The role of the adaptor protein CbbO in the Rubisco activation system of chemoautotrophic bacteria
Date of Issue2019-06-13
School of Biological Sciences
Ribulose 1, 5-bisphosphate carboxylase/oxygenase (Rubisco) is responsible for almost all biological CO2 assimilation, but has a tendency to form dead-end inhibition complexes with sugar phosphates, including its own substrate ribulose 1,5-bisphosphate (RuBP). AAA+ molecular chaperones Rubisco activases (Rca) remodel inhibited Rubisco to effectively release the inhibitors.
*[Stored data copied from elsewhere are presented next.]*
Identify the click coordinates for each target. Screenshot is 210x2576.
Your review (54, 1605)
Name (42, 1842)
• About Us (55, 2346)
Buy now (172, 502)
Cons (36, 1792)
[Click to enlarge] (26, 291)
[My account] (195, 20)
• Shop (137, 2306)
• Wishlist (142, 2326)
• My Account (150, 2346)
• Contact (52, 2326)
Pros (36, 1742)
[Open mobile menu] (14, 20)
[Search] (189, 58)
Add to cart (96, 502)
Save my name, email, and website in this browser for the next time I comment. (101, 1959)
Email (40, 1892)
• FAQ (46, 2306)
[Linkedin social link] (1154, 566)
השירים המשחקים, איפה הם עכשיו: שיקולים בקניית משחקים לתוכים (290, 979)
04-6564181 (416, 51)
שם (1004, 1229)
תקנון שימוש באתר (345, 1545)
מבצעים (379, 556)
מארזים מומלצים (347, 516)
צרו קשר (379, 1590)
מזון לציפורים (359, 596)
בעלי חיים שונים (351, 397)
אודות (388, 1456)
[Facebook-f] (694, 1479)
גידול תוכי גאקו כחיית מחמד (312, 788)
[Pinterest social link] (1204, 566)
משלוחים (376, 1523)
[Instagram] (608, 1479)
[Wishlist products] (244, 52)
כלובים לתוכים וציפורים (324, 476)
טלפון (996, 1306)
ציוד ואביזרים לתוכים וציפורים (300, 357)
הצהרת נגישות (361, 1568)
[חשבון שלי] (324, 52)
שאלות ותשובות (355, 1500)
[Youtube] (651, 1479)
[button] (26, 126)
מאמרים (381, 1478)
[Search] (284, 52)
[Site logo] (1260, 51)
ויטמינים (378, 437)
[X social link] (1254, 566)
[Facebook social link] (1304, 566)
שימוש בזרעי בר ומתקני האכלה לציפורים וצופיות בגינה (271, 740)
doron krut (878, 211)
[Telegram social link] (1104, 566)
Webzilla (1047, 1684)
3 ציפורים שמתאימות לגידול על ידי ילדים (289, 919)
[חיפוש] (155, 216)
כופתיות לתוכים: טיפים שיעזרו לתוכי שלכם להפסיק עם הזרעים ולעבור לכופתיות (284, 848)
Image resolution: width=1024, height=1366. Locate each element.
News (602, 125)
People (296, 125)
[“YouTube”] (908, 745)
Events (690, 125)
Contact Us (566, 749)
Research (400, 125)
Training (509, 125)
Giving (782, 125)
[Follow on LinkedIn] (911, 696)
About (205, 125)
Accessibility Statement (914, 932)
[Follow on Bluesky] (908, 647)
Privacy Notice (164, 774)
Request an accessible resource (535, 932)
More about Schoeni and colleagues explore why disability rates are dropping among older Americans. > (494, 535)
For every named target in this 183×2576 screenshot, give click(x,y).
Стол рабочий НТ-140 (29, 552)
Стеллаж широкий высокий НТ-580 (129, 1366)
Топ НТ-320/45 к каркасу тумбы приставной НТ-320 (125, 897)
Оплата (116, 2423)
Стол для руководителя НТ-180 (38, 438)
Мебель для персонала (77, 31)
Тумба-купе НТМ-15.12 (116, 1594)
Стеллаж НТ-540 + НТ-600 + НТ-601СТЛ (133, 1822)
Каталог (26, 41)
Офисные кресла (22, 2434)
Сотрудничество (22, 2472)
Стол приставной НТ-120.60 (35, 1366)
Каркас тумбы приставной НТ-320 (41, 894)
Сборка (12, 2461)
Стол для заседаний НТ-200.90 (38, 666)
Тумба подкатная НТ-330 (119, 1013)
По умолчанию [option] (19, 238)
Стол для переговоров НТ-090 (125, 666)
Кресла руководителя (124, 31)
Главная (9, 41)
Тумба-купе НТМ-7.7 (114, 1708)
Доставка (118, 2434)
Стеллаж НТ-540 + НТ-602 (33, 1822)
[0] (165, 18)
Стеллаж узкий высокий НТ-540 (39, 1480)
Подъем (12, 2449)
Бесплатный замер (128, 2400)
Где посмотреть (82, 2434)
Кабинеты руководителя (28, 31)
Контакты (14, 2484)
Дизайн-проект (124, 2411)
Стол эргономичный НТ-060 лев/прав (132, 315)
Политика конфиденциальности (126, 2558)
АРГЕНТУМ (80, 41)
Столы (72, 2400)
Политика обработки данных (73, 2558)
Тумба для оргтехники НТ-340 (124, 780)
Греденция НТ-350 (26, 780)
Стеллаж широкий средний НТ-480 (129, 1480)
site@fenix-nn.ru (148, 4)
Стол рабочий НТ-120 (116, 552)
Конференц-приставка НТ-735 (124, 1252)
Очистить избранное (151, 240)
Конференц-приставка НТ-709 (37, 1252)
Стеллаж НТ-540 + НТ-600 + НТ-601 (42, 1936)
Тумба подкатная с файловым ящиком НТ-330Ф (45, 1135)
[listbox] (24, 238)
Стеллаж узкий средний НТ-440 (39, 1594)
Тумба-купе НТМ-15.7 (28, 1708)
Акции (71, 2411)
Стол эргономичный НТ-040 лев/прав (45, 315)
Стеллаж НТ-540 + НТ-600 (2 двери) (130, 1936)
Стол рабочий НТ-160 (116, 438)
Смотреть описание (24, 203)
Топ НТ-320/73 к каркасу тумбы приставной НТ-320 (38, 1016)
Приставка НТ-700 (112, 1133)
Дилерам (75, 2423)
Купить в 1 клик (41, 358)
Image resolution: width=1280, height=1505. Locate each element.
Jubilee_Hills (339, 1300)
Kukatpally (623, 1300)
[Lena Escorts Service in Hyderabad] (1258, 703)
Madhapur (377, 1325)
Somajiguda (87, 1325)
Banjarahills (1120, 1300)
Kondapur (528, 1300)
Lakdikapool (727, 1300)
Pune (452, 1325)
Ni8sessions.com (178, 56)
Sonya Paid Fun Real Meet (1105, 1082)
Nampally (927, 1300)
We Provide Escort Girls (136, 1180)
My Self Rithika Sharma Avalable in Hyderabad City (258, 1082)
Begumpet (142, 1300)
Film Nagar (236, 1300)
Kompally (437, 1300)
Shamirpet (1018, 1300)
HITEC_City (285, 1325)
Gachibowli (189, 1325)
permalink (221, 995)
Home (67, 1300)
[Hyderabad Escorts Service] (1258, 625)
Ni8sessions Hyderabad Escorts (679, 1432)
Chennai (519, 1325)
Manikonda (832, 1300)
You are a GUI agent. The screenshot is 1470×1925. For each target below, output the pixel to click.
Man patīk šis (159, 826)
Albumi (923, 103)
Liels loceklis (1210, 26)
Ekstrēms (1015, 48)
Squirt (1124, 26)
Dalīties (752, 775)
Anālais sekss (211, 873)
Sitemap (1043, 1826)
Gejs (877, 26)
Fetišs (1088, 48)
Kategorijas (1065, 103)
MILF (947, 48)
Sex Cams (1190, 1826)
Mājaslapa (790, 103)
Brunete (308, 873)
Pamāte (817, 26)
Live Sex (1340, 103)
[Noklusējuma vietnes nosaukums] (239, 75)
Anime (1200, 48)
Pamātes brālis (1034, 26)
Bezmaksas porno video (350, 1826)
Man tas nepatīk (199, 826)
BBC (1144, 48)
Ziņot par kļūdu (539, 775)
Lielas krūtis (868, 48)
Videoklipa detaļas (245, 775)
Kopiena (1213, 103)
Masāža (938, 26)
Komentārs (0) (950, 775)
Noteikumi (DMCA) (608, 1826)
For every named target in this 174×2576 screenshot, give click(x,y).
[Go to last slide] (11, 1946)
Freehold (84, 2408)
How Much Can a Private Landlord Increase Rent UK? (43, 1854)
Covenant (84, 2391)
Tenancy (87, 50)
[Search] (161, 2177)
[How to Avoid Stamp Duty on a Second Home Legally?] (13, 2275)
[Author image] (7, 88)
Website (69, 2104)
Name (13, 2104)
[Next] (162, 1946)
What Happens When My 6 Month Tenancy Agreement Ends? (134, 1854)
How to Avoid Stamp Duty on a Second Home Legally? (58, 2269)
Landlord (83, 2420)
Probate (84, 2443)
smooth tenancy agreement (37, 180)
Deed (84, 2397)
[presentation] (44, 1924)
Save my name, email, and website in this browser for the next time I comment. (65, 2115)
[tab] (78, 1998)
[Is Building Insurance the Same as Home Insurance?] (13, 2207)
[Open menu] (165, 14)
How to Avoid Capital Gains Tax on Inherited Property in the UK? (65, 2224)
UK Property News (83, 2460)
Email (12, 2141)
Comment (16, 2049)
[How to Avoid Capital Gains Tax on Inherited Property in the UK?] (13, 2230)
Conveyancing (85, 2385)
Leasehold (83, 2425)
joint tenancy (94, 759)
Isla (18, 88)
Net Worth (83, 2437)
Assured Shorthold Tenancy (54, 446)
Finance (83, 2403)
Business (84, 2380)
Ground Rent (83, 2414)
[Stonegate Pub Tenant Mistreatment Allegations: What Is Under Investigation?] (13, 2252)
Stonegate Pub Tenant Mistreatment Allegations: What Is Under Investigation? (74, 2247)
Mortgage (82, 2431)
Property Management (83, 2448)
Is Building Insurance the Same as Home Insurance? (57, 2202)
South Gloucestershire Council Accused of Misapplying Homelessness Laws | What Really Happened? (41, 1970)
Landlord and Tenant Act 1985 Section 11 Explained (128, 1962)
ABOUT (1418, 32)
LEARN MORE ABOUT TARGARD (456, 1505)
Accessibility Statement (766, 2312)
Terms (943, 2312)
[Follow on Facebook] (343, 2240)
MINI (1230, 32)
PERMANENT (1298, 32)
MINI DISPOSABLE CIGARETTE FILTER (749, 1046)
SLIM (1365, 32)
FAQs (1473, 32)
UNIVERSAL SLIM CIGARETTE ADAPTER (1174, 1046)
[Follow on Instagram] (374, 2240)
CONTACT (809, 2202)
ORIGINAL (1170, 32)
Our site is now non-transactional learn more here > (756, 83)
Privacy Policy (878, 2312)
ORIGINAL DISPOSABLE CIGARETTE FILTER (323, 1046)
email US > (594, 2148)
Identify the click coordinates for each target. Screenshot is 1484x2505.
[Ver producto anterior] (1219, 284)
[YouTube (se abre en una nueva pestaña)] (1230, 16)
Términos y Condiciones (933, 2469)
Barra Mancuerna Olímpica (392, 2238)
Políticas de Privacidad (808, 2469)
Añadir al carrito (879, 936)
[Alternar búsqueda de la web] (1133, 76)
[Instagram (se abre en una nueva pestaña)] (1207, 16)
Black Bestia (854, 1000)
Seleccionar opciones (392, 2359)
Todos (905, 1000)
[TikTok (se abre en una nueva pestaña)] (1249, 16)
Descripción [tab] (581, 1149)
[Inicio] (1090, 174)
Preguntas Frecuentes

Recently, a new class of Rca from the chemolithoautotrophic bacteria Acidithiobacillus ferrooxidans was characterized. This new Rubisco activation system is unique in requiring the participation of both the AAA+ motor CbbQ, and a VWA (von Willebrand factor type A) domain-containing CbbO as an adaptor to be functional. The CbbO protein is thus far poorly characterized and its role in Rubisco activation is unclear. In this work, biochemical conditions that allow the isolation of a stabilized Rubisco-CbbQO complex through chemical cross-linking were established. Cryo-electron microscopy revealed that, unlike other activases studied so far, the convex surface of the CbbQ hexamer is not involved in Rubisco remodeling. Instead, mechanical force for disruption of the active site is likely transmitted to Rubisco via the flexible adaptor CbbO featured on the concave face of CbbQ. Interaction of CbbO with the C-terminus of the Rubisco large subunit, which governs the accessibility of the active site would trigger a sequence of conformational changes that would ultimately result in liberation of the inhibitor.